ChatGPT faces first lawsuit for defamation

Radio host accuses AI of making up a "false and malicious" case against him

ChatGPT faces first lawsuit for defamation

Artificial intelligence faces its first lawsuit for defamation, with a radio host from Georgia alleging ChatGPT made up “false and malicious” accusations against him.

Gun rights advocate and radio show host Mark Walters has filed a complaint against OpenAI in a state court in Gwinnett County, Georgia, seeking general and punitive damages among other reliefs.

In his suit, Walters alleged that a journalist interacted with ChatGPT seeking more information on a case the journalist was researching at the time filed by the Second Amendment Foundation.

The case was Second Amendment Foundation v. Robert Ferguson. The journalist provided ChatGPT with a link to the complaint filed by the foundation – the correct one, Walters noted – and asked the AI platform for a summary of the foundation’s accusations against the defendants in the case provided.

ChatGPT replied that the case was made by the founder of the Second Amendment Foundation against Mark Walters, accusing him of defrauding funds from the foundation during the time he served as the organisation’s treasurer and chief financial officer, before manipulating bank statements and omitting the proper financial disclosures to the group’s leadersip in order to conceal his stealing.

Walters was not connected to or employed by the foundation at any time, he clarified in his suit, although tech publication Ars Technica reported that Walter’s prominent commentary on gun rights and the Second Amendment Foundation may have led ChatGPT to “wrongly connect dots”.

The foundation awarded Walters in 2017 for his advocacy for gun rights, Ars pointed out.

When asked by the journalist for a snippet of the complaint that referred to Walters, the chatbot delivered – with even more hallucinated details bearing no resemblance to the actual complaint such as, “Walters has served as the treasurer and chief financial officer of SAF since at least 2012.”

The journalist later confirmed with the founder of the Second Amendment Foundation that ChatGPT’s version of the case was false.

By sending these false allegations to the journalist, Walters said, “OpenAI published [libellous] matter regarding Walters.”

But experts speculate that Walters’ case may not be a winning one.

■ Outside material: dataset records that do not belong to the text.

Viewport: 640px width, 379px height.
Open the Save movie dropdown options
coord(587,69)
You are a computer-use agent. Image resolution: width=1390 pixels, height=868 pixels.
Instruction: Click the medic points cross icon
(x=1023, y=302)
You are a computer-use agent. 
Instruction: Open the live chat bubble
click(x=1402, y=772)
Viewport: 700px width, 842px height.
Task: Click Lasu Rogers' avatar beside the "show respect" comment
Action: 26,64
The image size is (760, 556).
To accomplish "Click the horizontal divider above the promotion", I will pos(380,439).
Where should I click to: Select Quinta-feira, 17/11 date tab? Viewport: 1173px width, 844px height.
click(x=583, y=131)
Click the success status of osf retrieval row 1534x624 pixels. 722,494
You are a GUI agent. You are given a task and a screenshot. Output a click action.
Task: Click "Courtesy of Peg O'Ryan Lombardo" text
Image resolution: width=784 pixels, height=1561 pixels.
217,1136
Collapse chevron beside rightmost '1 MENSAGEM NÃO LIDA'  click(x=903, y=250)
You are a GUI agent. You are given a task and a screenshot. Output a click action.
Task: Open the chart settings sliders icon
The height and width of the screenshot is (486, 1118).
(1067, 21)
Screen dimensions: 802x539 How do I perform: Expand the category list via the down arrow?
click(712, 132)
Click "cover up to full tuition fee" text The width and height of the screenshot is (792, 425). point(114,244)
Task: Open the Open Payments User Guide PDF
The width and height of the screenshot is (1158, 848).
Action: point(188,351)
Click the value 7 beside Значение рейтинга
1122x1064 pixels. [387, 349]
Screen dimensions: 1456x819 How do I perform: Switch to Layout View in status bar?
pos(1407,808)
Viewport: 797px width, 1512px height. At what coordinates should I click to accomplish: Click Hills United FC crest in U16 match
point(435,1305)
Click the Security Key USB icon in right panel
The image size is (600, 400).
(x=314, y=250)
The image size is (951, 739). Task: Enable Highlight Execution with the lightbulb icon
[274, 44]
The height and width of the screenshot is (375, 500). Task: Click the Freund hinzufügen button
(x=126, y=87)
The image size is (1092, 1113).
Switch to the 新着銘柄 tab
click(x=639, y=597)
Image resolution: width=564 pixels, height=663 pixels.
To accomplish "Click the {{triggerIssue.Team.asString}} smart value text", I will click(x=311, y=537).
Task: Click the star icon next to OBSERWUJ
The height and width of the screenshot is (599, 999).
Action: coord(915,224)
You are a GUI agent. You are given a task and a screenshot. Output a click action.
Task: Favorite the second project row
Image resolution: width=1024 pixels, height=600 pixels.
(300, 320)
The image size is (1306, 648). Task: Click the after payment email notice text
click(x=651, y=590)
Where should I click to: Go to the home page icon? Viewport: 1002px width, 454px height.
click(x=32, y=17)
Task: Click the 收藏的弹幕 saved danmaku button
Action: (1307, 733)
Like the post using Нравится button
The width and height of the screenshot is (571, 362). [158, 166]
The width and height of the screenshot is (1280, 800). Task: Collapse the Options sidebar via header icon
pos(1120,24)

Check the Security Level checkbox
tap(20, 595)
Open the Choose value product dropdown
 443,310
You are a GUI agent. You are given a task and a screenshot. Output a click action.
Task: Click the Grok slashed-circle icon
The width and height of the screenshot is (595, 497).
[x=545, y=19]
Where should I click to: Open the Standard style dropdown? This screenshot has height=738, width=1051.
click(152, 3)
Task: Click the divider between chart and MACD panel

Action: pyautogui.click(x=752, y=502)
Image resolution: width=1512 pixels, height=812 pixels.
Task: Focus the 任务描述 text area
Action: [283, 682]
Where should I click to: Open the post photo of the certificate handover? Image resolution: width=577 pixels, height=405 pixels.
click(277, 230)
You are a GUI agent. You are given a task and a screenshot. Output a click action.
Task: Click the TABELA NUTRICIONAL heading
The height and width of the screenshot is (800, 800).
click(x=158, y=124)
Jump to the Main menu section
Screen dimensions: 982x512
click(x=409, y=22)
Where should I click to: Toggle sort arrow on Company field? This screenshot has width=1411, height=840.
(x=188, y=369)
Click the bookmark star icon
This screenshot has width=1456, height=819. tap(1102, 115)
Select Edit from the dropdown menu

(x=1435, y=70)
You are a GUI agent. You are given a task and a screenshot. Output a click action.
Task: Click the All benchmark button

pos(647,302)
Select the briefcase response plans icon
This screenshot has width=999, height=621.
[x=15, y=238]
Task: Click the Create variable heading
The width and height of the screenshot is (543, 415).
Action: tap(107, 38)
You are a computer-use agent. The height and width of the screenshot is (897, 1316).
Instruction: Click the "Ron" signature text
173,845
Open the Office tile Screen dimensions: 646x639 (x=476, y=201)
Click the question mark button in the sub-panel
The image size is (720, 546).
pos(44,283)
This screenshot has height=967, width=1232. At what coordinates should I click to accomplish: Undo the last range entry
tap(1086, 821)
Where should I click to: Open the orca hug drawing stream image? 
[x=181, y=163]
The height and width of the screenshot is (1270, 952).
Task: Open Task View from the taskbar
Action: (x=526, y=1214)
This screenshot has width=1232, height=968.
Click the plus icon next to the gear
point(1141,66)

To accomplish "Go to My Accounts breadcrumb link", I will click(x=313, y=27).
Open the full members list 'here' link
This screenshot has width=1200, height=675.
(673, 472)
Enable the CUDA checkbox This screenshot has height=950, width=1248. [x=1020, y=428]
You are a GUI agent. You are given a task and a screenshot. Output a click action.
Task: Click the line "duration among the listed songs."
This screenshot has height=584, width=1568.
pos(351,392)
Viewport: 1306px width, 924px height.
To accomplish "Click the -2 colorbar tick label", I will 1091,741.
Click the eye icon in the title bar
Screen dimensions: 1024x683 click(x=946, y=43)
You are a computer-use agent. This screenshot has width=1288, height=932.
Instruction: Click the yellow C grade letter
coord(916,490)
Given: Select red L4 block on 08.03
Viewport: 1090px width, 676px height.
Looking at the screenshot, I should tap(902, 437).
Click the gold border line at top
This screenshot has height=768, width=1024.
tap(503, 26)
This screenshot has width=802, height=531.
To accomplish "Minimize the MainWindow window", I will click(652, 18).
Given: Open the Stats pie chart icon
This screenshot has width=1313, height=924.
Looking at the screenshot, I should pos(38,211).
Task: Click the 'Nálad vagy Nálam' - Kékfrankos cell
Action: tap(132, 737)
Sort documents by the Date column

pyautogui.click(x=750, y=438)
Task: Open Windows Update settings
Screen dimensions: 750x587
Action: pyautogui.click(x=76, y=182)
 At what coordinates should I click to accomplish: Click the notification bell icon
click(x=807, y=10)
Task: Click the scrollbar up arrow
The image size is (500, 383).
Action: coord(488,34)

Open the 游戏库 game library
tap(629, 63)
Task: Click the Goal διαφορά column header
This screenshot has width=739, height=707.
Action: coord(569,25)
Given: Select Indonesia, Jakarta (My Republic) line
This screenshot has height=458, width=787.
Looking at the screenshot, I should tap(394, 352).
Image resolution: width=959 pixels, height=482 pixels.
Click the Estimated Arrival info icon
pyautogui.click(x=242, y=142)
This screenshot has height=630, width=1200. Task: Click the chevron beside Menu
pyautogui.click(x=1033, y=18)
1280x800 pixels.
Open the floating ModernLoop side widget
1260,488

Defamation expert Clare Locke told Bloomberg Law that plaintiffs in Georgia are limited to seeking and recovering actual economic losses suffered if they do not ask the defaming party for a retraction at least seven days before filing suit.

John Monroe, who represented Walters in the suit against OpenAI, told Bloomberg Law: “Given the nature of AI, I’m not sure there is a way to retract.”

Eugene Volokh, a first amendment professor, added that there were only two instances a person could be held liable for defamation: when the defendant knew the statement they had made was false or recklessly disregarded the fact that it was likely to be false, or when the defendant negligently made a false statement about a private person, and that person proved actual damages.

Walters did not notify OpenAI that ChatGPT had made a false statement about him, Volokh pointed out, and did not allege actual damages in his suit.